Video recording is similarly pleasing. Despite its size, the Xperia P is capable of capturing 1080p video, presumably due to the dual-core processor not seen on last year's Sony phones. For our sample, we kept to the 720p setting and the result is a crisp video, with the phone both adjusting to focal and lighting changes quickly.
Performance and battery-life
Sony managed to eke out a respectable performance from its single-core phones, but it's made the change to an ST-Ericsson U8500 dual-core processor here. Our renovated benchmarks prove that it doesn't quite match the dual-core 1.5GHz Qualcomm MSM8260 found inside the Xperia S, but it does give some respectable scores (some less so) that are backed up by our own experiences. Using the Droid RAZR for dual-core comparison, Sony Mobile's new chip choice doesn't quite equal the competition in raw numbers.
During our typical use, the phone kept up with what we needed it to do. It survived our web browsing sessions and lightweight games with relative ease. The SunSpider score reflects our own experiences -- perfectly manageable but not nearly as smooth as other Android phones. It also lacks the graphical punch of the bigger phones. More intensive games could run, but weren't all that smooth. Touchscreen controls on a 4-inch display also felt a little tight in this age of bigger screens. Around 13GB of storage is passable for our apps and photos, but the lack of substantial built-in storage or a microSD slot continues to irritate. That's despite Sony continuing to offer 50GB of free cloud storage through Box if you register the device before the end of 2012.
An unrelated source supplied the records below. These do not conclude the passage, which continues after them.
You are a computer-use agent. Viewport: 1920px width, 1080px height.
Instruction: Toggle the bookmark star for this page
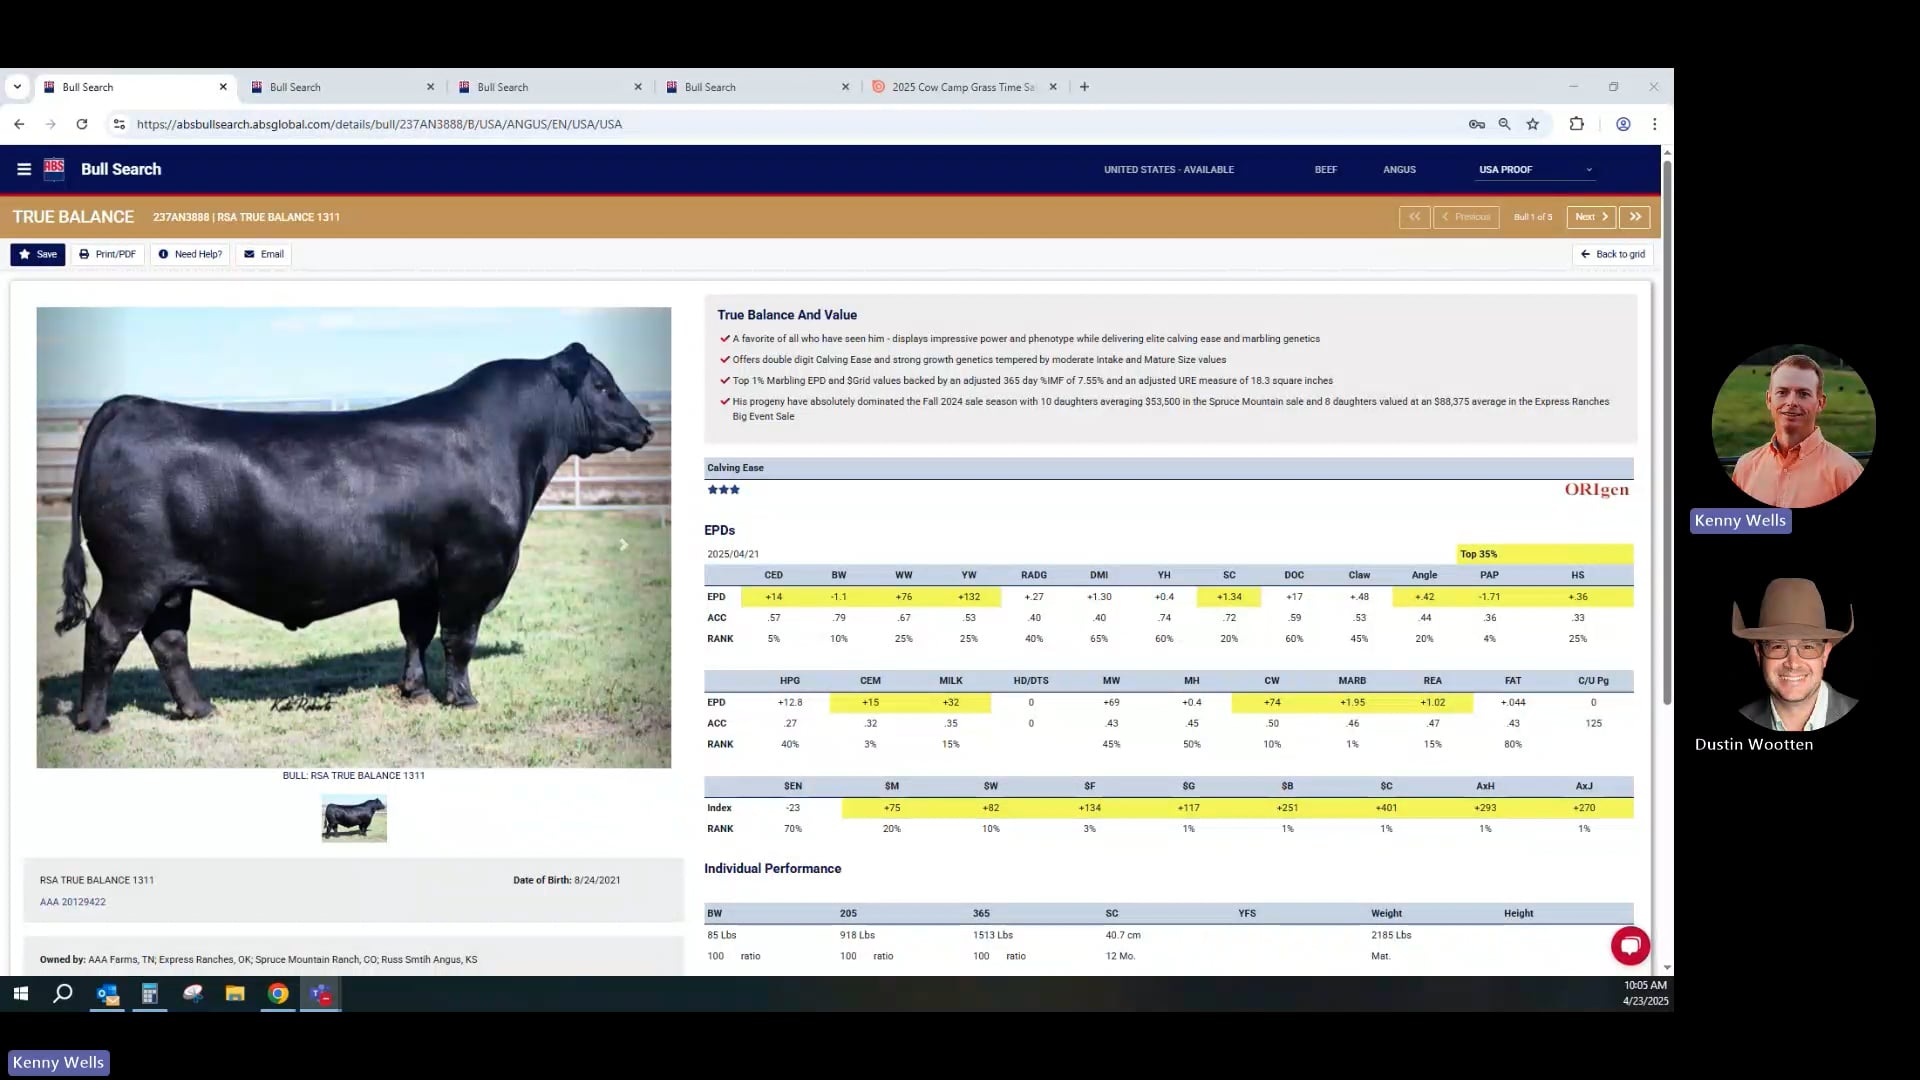(1533, 124)
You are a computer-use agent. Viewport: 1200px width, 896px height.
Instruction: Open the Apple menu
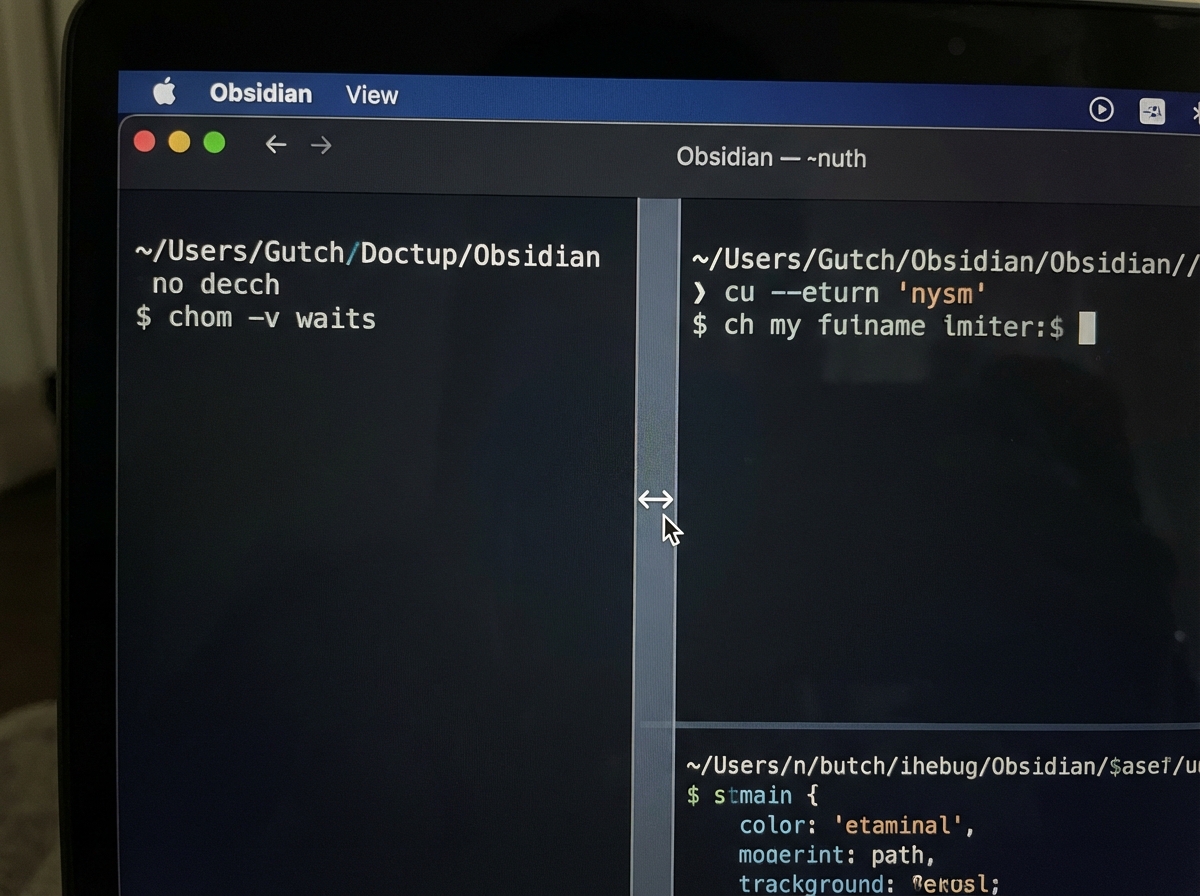(164, 93)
The Xperia P's 1,305mAh battery isn't able to offer up enough hours of on-time for us, though. In our video run-down test, the phone is only able to eke out just over four hours of playback, with brightness set at 50 percent and WiFi on, but not connected. We found ourselves limiting use of the phone during the day for fear it would run out before we got somewhere to charge it -- something it often did when we were using it outdoors at higher brightness settings. The battery is also non-removable, which makes it an even bigger bind for those that like to add some insurance with extra batteries. We level the blame at Sony's WhiteMagic display. Presumably, those extra subpixels really take their toll on battery consumption. You'll have to balance out superb outdoor visibility against reduced battery life.
The phone runs on quad-band GPRS (850, 900, 1800, 1900) and HSPA (850, 900, 1900, 2100), with speeds to 14.4 Mbps down and 5.6 Mbps up. In the middle of London, we got speeds of around 4.5Mbps down and 500kbps up -- not superb, but comparable to our other devices in the same location. Call quality is typically strong, with good noise cancellation on busy streets. If anything, the earpiece could benefit from being a little more potent. While our test calls were fine on the other end, we often had trouble hearing their replies in busy situations.
And we're back to another frustration -- the spectre of late Android iterations. Again, we're handed a new phone, in the middle of 2012, with Gingerbread. Fortunately, Sony's own tweaks add some extra functionality to it, but theses certainly don't come close to the slickness and joined-up design of Google's fourth mobile OS version. Features like text selection and task switching are greatly improved on the 2.3.7 build to which Sony has added its own app folder function and some middle-weight Facebook integration that neatly dovetails your contacts there with your phone book. Like preceding Sony phones, the app tray navigates from left to right, with the ability to sort them by frequency of use, alphabetically and freshness. Sony's app bloat and widgets were relatively unobtrusive (with the exception of the McAffee antivirus program) and are complemented by Google's stock versions -- at least we had a choice. The phone also packs similar NFC capabilities to the Xperia S, although it lacks the in-box SmartTags of the bigger device.